- Artist: Herbert House
- Year: 1991
- Type: Steel
- Dimensions: 152.4 cm × 91.44 cm × 60.96 cm (60.0 in × 36.00 in × 24.00 in)
- Location: Washington, D.C.; 38°55′37.33″N 77°2′28.88″W﻿ / ﻿38.9270361°N 77.0413556°W;
- Owner: DC Artworks

= Family Circle (House) =

Public artwork by Herbert House

Family Circle is a public artwork by the American artist Herbert House, located at the intersection of 18th and Harvard Streets NW in the Adams Morgan neighborhood of Washington, D.C., United States. Family Circle was dedicated in 1991. It was surveyed as part of the Smithsonian's Save Outdoor Sculpture! survey in 1994.

==Description==
Four nude figures of a male, female and two children dance in a circle.

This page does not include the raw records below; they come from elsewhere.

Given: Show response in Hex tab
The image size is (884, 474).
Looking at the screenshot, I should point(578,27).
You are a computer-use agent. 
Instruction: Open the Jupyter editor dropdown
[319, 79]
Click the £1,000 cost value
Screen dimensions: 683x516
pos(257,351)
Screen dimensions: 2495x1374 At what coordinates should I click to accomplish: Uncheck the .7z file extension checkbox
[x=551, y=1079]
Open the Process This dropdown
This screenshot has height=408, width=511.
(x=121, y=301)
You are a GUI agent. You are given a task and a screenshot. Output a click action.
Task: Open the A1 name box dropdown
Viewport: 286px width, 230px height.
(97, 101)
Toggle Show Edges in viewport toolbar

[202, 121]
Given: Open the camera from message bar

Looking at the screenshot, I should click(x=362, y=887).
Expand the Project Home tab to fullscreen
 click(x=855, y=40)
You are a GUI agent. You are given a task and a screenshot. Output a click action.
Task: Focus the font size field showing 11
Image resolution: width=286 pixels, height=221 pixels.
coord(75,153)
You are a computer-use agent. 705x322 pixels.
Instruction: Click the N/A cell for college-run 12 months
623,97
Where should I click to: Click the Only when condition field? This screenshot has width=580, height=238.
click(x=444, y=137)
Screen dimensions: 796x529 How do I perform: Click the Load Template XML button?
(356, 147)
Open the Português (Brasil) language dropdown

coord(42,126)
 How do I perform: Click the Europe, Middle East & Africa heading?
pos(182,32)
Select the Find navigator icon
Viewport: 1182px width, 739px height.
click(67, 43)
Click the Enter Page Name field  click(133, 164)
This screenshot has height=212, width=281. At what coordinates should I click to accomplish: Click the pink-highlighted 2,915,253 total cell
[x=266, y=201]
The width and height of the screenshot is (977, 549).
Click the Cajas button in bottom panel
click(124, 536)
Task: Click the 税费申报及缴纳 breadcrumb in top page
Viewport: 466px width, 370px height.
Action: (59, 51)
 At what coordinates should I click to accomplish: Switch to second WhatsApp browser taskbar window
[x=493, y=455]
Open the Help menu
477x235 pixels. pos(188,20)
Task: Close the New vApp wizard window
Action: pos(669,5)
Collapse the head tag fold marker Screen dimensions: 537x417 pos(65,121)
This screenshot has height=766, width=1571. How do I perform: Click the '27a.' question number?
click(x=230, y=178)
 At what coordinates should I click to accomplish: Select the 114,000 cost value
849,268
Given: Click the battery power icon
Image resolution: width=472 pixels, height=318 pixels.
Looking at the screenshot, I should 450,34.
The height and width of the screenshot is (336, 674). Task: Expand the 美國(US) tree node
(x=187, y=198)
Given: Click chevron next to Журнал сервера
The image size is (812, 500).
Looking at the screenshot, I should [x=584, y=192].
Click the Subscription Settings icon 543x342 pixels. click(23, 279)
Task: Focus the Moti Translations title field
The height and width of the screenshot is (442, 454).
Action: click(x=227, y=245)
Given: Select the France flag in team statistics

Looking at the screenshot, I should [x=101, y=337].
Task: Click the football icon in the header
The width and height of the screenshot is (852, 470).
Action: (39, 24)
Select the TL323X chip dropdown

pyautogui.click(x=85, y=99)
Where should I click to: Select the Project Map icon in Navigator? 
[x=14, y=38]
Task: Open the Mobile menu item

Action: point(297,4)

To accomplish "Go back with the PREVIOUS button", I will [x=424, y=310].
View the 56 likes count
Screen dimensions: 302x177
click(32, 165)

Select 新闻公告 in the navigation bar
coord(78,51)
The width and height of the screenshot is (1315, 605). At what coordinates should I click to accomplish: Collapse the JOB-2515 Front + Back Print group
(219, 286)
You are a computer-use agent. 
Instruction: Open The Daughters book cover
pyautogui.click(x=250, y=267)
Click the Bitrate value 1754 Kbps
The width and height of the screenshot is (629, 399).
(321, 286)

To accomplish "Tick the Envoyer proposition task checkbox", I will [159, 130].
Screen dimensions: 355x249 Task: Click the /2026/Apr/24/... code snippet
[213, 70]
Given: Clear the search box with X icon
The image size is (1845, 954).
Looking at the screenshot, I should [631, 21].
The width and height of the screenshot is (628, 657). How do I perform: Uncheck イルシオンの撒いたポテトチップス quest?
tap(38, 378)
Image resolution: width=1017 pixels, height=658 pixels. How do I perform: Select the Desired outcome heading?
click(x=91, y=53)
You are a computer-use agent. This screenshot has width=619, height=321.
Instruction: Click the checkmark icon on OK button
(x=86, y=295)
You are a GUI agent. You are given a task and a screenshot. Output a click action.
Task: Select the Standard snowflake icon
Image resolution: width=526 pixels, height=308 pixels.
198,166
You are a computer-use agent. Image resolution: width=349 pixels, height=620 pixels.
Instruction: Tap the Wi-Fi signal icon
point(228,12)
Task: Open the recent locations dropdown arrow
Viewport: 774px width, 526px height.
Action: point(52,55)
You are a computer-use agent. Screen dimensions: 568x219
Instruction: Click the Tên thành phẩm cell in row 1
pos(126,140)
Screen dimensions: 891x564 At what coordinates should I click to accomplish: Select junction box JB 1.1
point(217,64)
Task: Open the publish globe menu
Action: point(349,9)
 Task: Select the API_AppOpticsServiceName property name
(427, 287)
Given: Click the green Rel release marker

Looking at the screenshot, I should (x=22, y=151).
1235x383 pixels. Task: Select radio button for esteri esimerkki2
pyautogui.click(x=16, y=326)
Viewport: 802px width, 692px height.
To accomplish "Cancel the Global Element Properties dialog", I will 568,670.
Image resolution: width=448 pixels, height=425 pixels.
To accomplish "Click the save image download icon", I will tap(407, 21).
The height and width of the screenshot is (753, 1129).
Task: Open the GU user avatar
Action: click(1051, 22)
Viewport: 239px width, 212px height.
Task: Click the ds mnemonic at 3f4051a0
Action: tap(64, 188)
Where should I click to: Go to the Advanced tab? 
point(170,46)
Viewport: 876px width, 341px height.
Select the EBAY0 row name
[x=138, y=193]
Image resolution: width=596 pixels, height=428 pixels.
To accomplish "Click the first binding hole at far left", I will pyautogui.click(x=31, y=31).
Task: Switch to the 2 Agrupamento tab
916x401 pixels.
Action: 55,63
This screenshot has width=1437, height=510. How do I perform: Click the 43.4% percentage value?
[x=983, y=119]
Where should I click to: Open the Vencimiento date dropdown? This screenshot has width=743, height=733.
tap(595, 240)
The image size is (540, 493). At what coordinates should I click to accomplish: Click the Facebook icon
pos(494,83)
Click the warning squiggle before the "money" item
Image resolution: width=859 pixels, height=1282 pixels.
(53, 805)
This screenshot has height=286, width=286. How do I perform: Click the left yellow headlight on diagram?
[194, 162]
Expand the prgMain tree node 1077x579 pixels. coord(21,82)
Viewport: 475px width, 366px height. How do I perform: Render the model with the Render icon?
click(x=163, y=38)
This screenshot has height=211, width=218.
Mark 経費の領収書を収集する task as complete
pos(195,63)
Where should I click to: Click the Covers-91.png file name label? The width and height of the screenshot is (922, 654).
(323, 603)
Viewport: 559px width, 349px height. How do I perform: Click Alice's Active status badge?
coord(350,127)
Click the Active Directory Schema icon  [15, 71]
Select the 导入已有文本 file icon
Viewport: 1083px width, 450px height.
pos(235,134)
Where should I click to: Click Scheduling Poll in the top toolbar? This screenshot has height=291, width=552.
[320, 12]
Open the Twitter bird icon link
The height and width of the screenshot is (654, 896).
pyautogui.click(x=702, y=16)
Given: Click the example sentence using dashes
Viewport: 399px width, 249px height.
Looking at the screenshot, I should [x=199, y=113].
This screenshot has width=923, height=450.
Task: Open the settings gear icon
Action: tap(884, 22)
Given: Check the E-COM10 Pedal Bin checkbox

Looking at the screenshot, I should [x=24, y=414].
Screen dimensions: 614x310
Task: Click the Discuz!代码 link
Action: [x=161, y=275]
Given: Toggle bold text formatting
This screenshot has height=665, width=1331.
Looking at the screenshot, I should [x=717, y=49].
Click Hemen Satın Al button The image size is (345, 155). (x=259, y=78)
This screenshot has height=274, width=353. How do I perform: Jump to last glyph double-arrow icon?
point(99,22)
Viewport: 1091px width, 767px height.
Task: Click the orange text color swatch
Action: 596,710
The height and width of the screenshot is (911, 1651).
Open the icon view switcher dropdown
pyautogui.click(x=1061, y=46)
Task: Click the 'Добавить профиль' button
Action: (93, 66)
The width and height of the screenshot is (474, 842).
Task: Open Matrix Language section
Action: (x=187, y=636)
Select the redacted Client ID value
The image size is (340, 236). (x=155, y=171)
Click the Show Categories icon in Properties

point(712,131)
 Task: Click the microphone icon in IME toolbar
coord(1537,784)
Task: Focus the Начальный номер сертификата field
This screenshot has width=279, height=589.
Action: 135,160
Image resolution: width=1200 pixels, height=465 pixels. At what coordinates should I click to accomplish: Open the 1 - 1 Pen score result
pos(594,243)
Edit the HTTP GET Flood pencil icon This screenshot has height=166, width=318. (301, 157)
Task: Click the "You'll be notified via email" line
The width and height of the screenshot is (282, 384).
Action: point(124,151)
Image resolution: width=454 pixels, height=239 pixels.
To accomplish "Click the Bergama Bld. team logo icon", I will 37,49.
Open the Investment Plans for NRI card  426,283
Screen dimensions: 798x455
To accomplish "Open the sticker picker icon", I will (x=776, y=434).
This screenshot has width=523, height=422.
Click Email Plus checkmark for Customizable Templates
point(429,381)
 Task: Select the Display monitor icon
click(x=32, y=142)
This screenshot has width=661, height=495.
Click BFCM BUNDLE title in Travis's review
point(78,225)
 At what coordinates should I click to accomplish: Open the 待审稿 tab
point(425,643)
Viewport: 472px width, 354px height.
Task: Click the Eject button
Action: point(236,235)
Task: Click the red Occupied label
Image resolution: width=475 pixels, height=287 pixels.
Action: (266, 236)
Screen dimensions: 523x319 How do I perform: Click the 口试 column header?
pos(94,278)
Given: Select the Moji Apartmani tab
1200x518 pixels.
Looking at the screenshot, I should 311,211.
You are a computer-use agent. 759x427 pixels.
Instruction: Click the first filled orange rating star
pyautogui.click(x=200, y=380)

The figures are highly polished steel and have no facial features, feet or hands. House created the sculpture out of car bumpers that he cut and welded. The dancing figures are on top of a red circular tilted platform.

==Herbert House==
Herbert House grew up in Washington, D.C. He graduated from Illinois State University and has been credited with creating over 500 works. House resides in Chicago, Illinois. His work is seen in the collections of Illinois State and numerous private collections.

==Condition==
This sculpture was surveyed in 1994 for its condition, and it was described as "well maintained." In 2017, the sculpture was vandalized when two of the figures were torn off the platform. In 2018, the city hired House to repair the piece, and it went back on display.